Alleata della dipendenza è, sempre, purtroppo la solitudine: come vi prendete cura delle persone che si rivolgono a voi?

Il nostro lavoro nelle scuole, la terapia familiare, il supporto alla povertà e alla disoccupazione sono modalità indirette di aiuto. Ci facciamo carico della condizione umana. La persona dipendente prima che drogata, alcolizzata, ludopatica è un essere umano con una sua storia da accogliere. La nostra è prima di tutto la faticosa ricerca della relazione con l’obiettivo di aiutare a liberarsi dalla dipendenza vista come facile e illusoria via d’uscita da una vita di grande solitudine. Anche i gruppi di aiuto o auto-aiuto o i gruppi di accesso ai film o le sedute, a qualsiasi titolo, offerte dal Ser.D hanno questa filigrana.

I dati della dipendenza dal gioco d’azzardo sono in costante aumento: è possibile guarire?

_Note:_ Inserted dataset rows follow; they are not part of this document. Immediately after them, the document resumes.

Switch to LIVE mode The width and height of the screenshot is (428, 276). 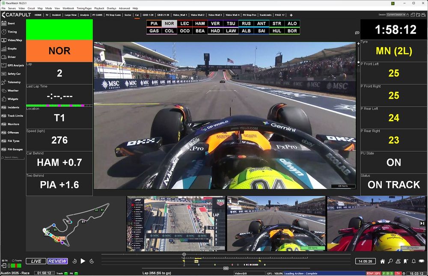(x=36, y=261)
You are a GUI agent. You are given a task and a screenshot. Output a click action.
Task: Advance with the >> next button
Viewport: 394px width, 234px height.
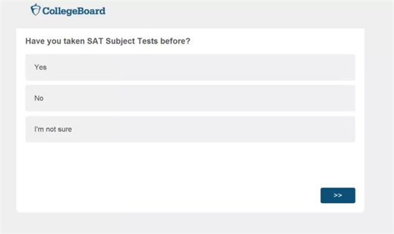click(337, 195)
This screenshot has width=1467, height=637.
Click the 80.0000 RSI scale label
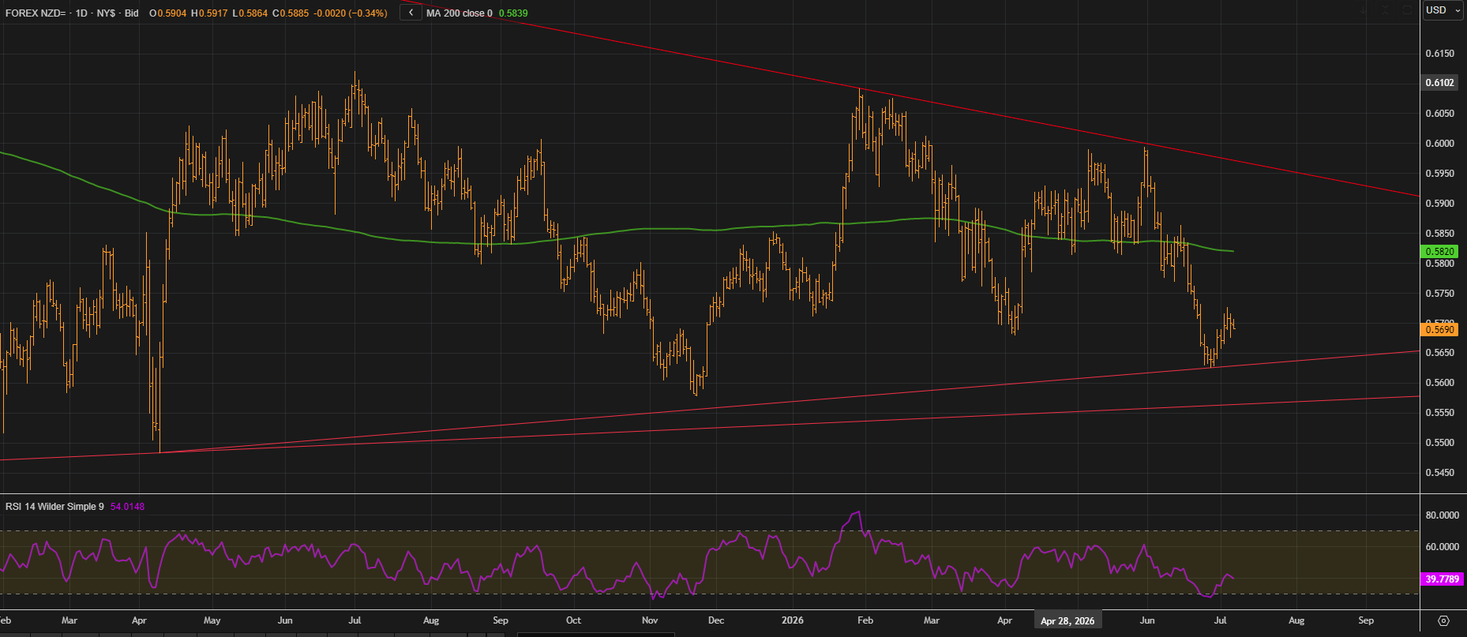point(1442,515)
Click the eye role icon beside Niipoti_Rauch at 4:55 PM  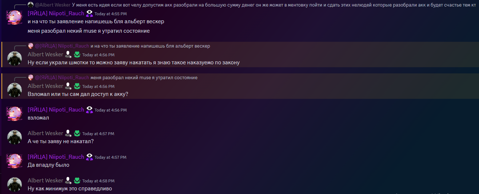pos(89,13)
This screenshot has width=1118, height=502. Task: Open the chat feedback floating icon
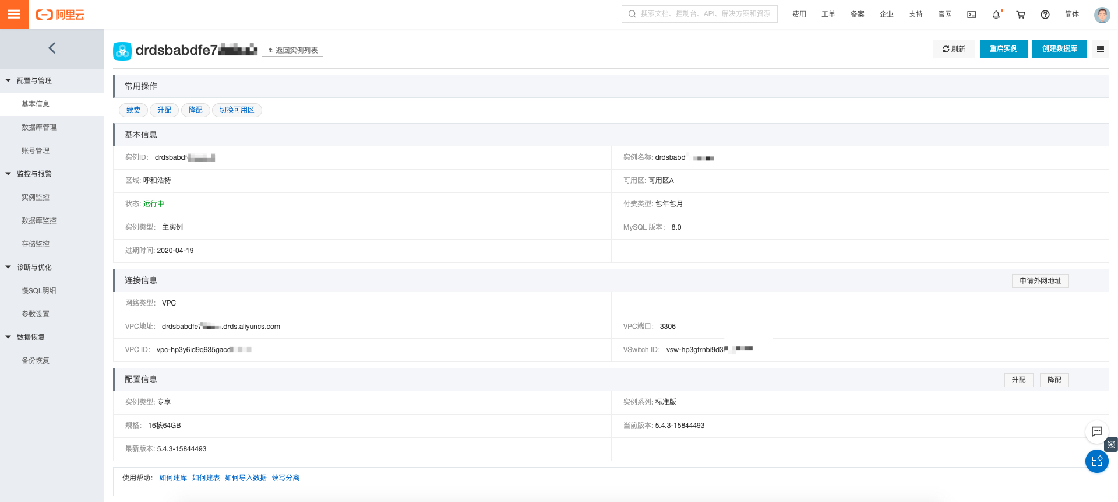point(1096,431)
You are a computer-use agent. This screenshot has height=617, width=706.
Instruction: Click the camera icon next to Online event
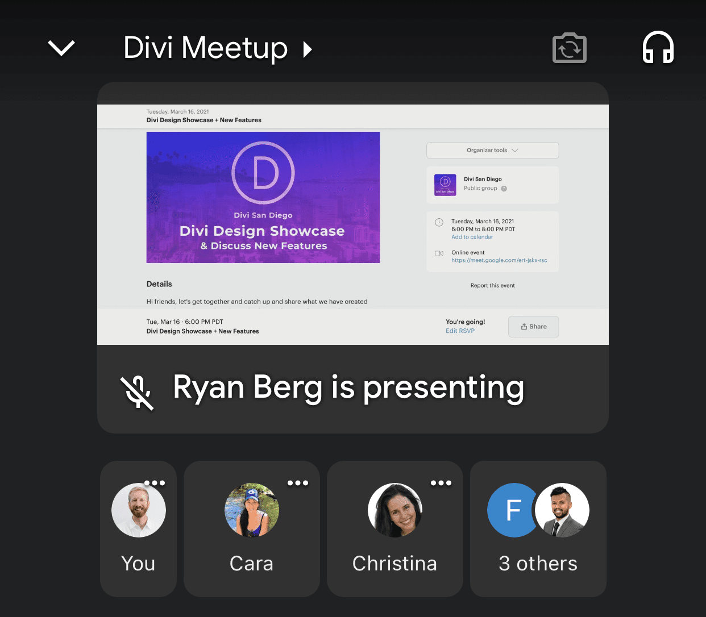tap(438, 253)
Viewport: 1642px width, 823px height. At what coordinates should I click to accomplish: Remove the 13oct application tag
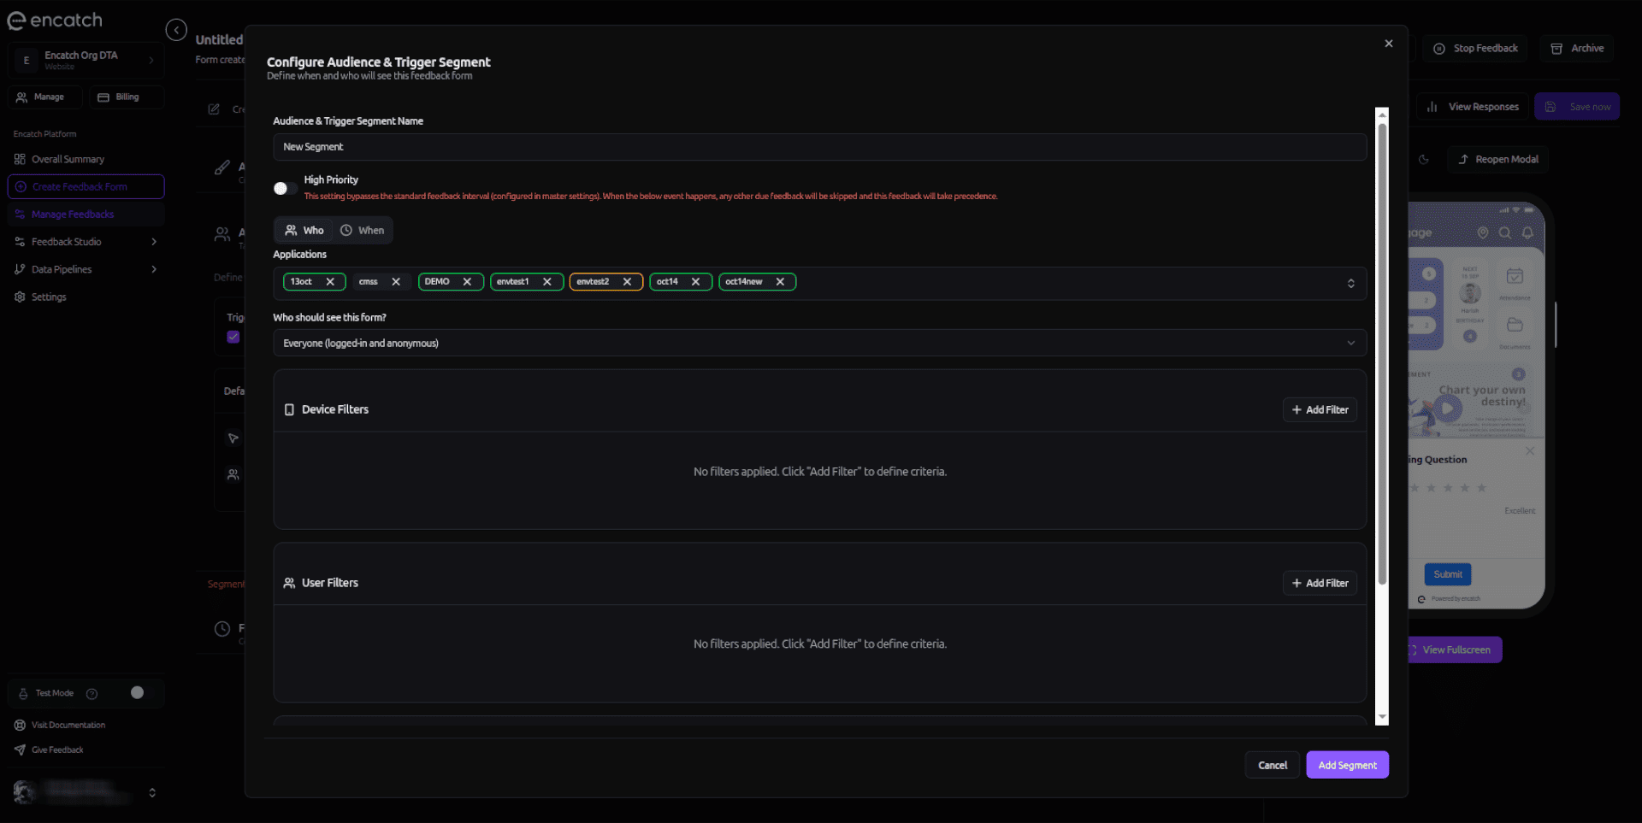pyautogui.click(x=330, y=282)
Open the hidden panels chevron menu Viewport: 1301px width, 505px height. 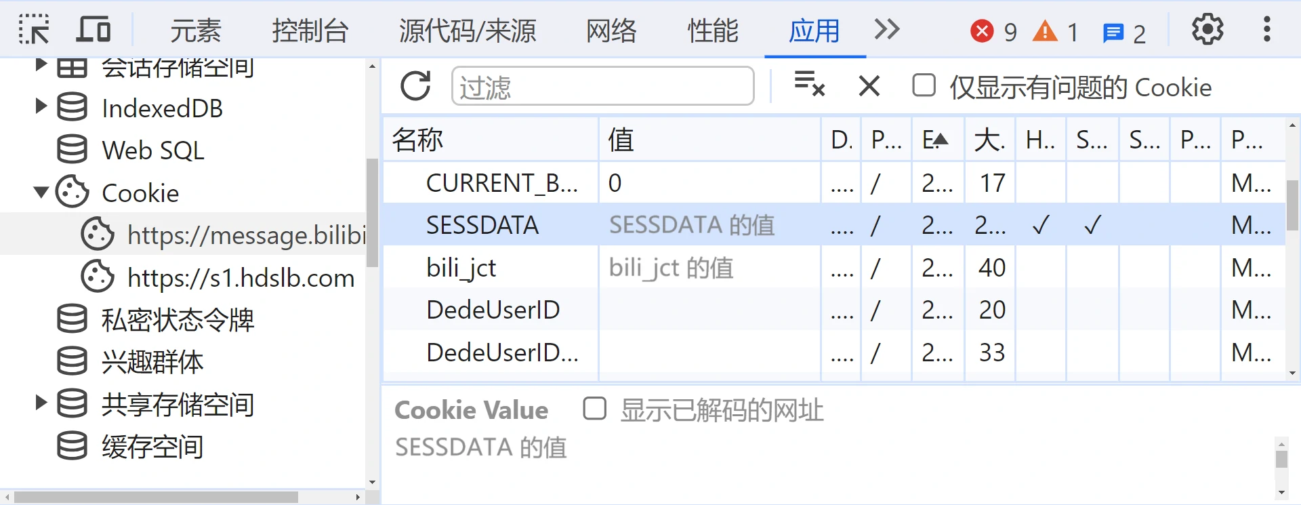[886, 29]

Il GAP è una malattia, come tutte le altre dipendenze, quindi cronica recidivante e come tale, da un punto di vista medico, non guarirebbe mai. Può però giungere ad una fase di compenso o di remissione che duri per il resto della vita. Le persone affette da dipendenza devono mettere in conto che non c’è salute, benessere e longevità o condizione drug-free o temperanza senza un sacrificio, senza una scelta, senza una fatica almeno iniziale. Questo vale per tutte le dipendenze e anche per il gioco d’azzardo. La società ha il dovere di ridurre al minimo le occasioni, provvedere affinchè macchinette e spaccio di sostanze più o meno legali siano ridotte e siano promossi i comportamenti virtuosi.

Quali sono, secondo lei, i mezzi più efficaci per prevenire?

È centrale un fermo cambiamento dello stile di vita che metta al centro la persona e le sue relazioni. Occorre un recupero della qualità di aspetti che devo ricordare, da medico: il sonno, l’alimentazione corretta, l’attività motoria e lo sviluppo dei valori e della cultura mettendo famiglia e scuola come primi garanti dello stato di salute.

Per usufruire del vostro servizio che cosa bisogna fare?

Al nostro servizio si accede facilmente in via M. Pira ad Oristano, tutti i giorni, dalle 9,00 alle 13,00 e i martedì e giovedì dalle 15,00 alle 18,00.Il nostro numero è 0783 317539. L’accesso non è riservato solo alle persone che affrontano il problema, ma anche a parenti, amici o conoscenti. Il nostro servizio è rivolto a tutte le realtà che si occupino, in un modo o nell’altro, del problema delle dipendenze e del disagio giovanile: scuole, associazioni e parrocchie possono rivolgersi a noi per elaborare progetti di intervento sul territorio per la prevenzione e la cura.